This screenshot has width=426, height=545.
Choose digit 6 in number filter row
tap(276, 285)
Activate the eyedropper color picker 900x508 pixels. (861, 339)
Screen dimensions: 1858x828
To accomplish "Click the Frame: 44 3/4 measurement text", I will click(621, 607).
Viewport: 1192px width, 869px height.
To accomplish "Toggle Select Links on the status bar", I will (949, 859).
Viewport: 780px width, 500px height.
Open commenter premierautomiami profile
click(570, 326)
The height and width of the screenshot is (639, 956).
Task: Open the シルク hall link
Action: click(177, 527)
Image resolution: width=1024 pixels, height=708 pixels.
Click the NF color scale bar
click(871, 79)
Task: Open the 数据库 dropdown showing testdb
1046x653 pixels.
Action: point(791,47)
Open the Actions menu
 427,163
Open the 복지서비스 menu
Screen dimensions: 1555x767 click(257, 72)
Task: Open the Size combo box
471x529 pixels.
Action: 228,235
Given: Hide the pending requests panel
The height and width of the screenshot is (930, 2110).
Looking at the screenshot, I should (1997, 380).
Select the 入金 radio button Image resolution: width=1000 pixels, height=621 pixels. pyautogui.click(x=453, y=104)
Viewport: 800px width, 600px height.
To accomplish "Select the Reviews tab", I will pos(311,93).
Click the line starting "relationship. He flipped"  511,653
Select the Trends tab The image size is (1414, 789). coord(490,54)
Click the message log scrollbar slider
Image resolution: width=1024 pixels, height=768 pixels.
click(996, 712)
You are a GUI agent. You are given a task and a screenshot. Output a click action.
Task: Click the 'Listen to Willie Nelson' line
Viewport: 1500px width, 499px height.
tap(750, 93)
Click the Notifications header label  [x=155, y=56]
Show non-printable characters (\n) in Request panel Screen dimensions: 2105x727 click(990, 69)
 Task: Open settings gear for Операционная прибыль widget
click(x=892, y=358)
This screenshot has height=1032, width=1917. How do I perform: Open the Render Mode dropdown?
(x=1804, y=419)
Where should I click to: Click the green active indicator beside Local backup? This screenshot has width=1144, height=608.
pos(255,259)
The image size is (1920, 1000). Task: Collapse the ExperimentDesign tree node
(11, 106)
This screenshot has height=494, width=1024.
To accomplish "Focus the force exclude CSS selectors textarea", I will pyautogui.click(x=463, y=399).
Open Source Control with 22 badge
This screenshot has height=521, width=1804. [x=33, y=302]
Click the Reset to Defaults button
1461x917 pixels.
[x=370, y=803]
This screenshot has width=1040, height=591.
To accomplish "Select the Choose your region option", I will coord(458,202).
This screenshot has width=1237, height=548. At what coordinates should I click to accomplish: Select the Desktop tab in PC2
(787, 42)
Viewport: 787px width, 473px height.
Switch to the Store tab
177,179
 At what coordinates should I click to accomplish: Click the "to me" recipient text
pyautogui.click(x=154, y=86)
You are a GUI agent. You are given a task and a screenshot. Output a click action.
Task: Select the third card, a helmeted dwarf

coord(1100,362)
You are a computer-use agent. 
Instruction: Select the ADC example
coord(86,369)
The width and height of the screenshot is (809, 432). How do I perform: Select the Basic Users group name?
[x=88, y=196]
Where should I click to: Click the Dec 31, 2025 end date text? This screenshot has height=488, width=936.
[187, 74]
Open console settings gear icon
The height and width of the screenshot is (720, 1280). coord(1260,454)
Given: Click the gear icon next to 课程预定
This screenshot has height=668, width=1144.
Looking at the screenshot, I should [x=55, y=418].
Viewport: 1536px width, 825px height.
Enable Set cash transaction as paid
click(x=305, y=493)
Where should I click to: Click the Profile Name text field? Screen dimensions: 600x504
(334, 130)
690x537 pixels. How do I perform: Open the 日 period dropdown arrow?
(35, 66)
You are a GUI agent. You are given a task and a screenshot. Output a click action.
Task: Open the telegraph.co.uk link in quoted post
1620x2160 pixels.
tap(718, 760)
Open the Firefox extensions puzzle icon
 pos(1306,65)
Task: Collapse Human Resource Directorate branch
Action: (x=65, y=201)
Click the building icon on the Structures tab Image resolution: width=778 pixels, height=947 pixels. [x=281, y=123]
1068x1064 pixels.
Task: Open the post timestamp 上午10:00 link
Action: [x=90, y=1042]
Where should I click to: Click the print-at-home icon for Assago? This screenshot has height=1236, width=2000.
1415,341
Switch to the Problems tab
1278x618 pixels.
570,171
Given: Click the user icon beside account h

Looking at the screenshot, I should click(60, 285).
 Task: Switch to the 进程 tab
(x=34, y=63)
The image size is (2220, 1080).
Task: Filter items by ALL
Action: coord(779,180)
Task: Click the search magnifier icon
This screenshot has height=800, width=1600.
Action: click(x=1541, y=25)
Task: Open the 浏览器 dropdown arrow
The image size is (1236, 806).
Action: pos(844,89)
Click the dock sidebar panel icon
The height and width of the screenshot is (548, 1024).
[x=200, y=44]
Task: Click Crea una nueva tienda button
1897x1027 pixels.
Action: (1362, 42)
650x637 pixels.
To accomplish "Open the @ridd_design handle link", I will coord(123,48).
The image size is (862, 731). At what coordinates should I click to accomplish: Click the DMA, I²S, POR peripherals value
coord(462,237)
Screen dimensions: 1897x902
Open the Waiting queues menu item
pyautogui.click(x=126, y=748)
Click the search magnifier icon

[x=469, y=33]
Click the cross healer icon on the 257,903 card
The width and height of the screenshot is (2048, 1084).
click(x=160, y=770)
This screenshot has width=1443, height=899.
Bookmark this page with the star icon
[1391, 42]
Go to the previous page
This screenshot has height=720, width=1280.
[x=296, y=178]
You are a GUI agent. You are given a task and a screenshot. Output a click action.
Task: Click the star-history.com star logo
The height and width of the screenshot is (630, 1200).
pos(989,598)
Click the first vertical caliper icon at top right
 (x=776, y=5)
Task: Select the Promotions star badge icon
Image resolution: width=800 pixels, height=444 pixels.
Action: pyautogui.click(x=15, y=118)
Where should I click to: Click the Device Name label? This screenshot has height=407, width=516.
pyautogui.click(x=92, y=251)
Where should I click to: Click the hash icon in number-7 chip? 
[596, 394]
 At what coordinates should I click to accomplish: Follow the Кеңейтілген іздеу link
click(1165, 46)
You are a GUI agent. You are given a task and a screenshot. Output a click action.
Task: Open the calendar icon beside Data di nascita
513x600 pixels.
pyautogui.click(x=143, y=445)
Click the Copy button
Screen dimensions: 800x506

= = = = =

Locate the line with "Click the Copy button" in the entries above; extract it and every line after it, verbatim.

Click the Copy button
Screen dimensions: 800x506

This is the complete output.